What the task requires:
Give only the number of lines below that contain the word "preview".

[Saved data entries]
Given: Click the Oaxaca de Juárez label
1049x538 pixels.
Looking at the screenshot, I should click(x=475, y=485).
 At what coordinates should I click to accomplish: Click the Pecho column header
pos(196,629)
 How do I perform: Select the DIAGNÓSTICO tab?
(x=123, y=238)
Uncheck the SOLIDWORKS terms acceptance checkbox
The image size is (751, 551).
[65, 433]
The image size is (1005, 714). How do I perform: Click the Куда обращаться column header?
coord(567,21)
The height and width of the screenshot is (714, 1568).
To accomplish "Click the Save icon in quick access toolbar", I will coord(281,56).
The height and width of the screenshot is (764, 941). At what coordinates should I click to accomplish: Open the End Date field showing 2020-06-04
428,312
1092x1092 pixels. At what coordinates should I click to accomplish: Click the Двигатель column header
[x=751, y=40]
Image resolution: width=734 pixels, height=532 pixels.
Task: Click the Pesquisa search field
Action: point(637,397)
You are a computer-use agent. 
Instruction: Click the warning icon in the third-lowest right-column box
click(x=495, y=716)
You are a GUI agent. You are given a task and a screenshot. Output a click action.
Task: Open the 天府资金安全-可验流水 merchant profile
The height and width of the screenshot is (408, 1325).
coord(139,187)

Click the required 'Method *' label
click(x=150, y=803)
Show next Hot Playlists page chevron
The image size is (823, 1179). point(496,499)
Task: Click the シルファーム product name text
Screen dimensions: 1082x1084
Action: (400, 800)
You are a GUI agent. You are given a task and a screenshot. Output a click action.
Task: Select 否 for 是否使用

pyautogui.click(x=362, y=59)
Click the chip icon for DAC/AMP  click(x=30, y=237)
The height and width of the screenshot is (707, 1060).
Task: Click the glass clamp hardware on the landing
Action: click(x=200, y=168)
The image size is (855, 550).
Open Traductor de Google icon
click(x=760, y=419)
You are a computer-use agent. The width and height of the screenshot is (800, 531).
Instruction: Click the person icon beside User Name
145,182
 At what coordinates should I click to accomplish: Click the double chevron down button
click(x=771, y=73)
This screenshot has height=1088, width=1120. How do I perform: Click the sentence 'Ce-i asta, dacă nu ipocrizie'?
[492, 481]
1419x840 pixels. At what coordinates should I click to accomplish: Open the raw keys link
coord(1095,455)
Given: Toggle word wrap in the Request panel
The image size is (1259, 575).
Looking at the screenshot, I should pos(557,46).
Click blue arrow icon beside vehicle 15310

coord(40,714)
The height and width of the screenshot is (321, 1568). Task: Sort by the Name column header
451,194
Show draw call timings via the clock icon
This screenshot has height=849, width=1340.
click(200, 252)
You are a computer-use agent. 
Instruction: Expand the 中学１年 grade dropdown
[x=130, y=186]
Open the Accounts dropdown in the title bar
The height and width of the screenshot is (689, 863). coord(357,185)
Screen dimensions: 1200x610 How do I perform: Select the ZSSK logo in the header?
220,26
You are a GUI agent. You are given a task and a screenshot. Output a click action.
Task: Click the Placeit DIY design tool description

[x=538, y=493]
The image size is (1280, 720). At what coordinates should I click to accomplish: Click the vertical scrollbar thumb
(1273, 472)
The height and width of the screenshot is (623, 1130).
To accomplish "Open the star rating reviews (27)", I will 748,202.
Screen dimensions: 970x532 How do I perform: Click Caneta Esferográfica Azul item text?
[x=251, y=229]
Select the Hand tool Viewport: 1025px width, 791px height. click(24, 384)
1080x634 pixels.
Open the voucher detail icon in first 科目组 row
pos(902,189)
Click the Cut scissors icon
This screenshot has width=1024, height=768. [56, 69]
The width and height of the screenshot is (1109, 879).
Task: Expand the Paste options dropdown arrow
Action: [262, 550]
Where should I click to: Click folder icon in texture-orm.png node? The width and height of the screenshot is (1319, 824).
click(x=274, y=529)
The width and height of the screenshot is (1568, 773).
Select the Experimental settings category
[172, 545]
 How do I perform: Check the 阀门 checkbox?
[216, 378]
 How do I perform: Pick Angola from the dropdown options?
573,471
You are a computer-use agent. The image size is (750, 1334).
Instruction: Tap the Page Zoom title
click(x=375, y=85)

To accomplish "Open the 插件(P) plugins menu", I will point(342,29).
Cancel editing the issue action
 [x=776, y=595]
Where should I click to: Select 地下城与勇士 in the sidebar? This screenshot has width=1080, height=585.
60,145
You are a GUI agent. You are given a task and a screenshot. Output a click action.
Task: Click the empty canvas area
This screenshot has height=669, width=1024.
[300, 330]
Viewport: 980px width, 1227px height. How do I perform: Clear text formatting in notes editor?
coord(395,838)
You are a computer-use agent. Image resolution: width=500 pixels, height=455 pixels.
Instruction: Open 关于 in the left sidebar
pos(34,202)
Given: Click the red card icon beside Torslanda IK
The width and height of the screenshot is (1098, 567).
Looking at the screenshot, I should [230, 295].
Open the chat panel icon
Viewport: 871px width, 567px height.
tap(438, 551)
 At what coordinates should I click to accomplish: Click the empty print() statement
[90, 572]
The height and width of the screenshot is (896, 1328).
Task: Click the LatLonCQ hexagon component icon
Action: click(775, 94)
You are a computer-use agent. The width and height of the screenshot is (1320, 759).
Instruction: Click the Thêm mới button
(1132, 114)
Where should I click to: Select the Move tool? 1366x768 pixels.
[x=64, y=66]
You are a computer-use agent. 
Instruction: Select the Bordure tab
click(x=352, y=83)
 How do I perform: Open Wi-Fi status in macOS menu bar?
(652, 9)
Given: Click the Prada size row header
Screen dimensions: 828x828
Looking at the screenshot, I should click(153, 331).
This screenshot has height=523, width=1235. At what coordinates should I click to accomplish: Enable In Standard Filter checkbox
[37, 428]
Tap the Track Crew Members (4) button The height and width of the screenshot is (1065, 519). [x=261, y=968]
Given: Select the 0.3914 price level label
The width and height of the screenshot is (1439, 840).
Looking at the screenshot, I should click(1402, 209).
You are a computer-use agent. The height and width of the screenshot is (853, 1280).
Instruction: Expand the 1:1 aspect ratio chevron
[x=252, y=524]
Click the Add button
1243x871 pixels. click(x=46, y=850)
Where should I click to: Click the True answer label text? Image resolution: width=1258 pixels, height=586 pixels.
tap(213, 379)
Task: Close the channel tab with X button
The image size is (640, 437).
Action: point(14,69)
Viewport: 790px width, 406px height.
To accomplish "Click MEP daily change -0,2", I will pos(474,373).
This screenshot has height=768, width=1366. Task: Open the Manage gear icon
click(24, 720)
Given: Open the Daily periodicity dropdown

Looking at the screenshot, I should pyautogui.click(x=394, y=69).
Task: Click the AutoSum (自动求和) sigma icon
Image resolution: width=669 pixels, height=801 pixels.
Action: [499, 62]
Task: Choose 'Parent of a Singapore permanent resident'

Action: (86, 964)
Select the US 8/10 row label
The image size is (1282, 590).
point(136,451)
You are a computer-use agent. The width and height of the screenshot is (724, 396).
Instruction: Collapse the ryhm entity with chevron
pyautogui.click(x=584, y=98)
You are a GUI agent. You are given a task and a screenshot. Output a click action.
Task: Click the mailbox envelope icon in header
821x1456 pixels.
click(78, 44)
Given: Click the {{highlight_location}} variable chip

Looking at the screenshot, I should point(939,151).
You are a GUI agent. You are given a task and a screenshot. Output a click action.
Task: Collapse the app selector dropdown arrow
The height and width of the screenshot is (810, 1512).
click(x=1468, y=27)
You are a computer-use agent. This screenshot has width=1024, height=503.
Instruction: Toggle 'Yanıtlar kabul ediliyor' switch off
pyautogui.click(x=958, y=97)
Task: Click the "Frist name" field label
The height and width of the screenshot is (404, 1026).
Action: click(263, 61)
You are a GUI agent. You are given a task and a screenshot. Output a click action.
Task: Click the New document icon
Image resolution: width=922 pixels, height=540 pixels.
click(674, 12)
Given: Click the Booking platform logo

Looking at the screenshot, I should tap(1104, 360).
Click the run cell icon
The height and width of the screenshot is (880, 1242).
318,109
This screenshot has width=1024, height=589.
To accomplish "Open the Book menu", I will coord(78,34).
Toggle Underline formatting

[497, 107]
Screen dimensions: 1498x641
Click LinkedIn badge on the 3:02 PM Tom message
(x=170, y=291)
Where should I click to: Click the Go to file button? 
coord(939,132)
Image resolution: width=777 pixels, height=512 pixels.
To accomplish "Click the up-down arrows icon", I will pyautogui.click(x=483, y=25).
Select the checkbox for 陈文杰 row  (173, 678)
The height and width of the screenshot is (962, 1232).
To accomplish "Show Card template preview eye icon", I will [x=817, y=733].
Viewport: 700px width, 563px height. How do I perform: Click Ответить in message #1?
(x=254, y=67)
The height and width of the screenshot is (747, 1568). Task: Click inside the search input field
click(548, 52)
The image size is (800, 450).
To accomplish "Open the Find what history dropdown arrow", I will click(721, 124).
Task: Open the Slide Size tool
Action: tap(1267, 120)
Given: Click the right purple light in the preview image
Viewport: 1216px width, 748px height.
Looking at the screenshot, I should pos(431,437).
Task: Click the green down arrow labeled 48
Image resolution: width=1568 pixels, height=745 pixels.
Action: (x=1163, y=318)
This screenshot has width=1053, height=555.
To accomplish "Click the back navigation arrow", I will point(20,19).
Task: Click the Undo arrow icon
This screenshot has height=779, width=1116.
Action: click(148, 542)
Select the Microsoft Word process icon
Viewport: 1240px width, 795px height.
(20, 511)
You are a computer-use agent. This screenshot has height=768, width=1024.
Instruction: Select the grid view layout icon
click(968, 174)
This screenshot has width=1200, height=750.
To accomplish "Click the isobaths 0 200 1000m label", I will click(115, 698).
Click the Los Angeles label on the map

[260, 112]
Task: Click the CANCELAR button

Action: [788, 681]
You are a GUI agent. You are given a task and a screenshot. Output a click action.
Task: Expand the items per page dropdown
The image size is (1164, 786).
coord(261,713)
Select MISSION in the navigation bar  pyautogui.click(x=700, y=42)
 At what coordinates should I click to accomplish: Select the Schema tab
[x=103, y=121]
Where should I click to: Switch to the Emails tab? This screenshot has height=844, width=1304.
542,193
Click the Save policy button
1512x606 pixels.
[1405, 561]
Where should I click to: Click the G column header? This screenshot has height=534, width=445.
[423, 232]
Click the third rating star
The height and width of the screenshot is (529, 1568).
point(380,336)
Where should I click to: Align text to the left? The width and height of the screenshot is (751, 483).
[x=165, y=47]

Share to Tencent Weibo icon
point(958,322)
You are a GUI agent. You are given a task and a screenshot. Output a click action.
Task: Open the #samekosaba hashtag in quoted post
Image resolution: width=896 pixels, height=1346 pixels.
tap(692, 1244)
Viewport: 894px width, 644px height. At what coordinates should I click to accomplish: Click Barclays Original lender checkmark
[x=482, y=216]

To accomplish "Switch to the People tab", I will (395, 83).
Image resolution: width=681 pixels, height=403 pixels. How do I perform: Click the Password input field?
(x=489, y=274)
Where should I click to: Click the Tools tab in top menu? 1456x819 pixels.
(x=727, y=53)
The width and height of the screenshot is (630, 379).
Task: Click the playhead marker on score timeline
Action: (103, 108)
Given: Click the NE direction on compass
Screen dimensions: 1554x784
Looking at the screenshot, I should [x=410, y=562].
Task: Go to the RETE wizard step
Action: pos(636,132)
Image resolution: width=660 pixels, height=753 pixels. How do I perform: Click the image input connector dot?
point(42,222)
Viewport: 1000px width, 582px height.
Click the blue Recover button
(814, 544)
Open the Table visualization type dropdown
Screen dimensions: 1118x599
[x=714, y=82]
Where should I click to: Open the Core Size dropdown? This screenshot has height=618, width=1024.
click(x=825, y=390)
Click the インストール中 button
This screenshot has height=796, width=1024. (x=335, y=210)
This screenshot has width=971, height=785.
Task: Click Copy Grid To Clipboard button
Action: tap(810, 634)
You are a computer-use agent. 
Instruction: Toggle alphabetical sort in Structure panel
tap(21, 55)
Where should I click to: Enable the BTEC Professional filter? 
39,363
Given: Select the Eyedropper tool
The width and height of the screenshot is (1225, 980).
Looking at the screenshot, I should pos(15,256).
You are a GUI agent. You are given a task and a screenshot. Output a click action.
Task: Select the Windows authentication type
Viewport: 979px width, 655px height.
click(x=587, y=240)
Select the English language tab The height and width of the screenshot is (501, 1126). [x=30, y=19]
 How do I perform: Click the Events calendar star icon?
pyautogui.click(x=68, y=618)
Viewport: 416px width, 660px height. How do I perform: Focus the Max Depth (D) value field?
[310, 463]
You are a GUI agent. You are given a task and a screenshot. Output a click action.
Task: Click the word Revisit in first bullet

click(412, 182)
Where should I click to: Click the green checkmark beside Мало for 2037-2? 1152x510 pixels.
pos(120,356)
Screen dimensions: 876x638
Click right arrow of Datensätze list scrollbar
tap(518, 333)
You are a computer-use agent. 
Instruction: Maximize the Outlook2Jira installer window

Completed exercise:
2